What to do:
Give back exactly the line containing "You are a computer-use" and all that follow it in the data below, with the pictures left out.

Records drawn from a dataset:

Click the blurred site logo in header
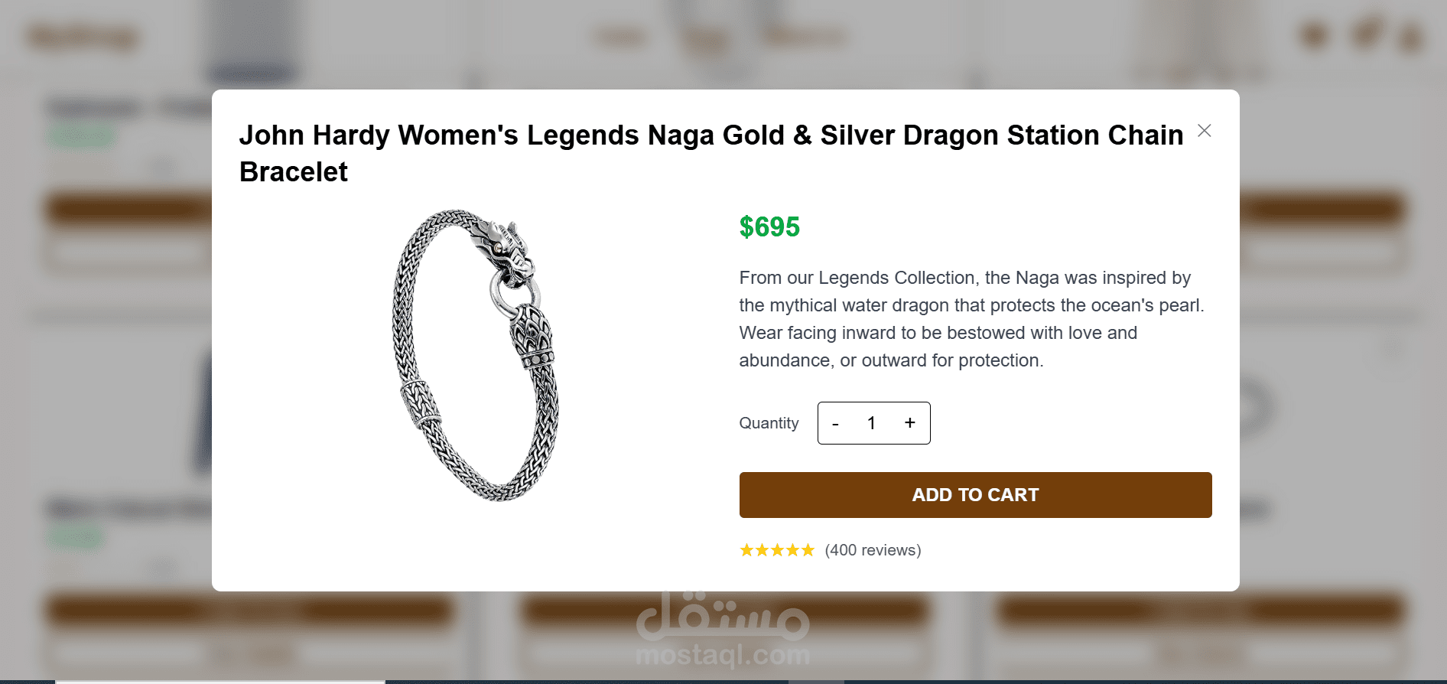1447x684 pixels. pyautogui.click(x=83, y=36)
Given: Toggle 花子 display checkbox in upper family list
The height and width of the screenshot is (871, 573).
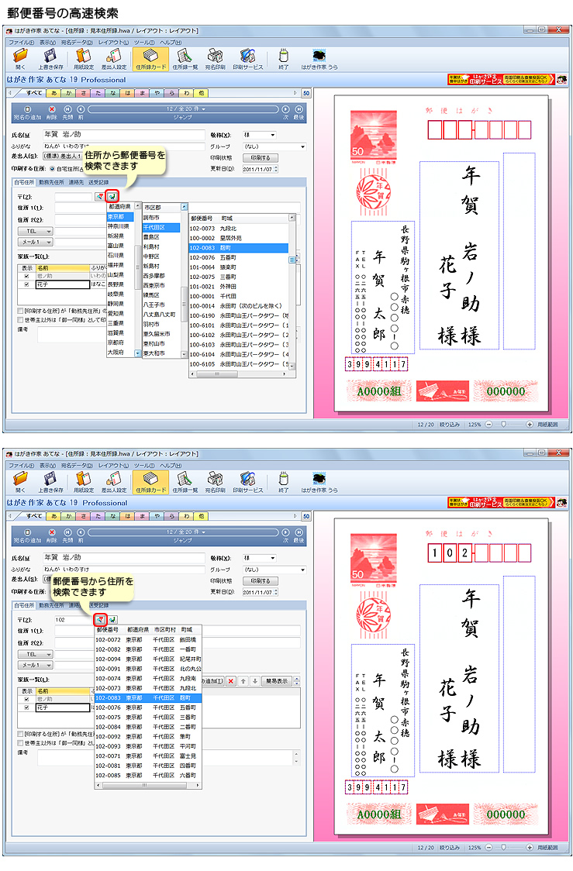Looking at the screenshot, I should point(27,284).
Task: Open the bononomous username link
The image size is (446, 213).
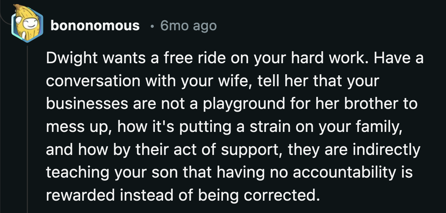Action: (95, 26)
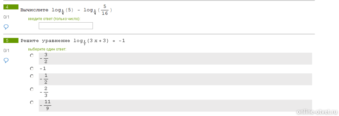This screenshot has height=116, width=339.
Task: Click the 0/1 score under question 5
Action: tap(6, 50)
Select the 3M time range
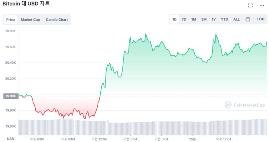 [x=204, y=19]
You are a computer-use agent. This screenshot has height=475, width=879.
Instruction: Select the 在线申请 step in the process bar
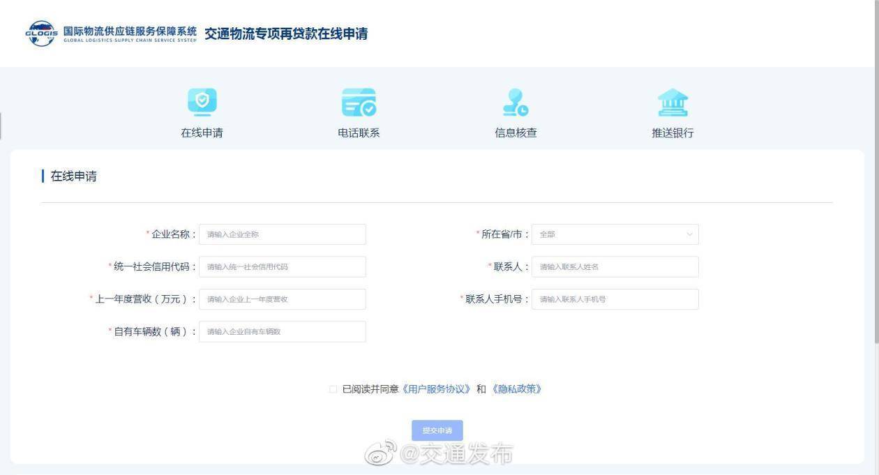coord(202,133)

Reply to the exercise:
You are a computer-use agent. This screenshot has height=475, width=879.
Instruction: Select the 在线申请 step in the process bar
coord(202,133)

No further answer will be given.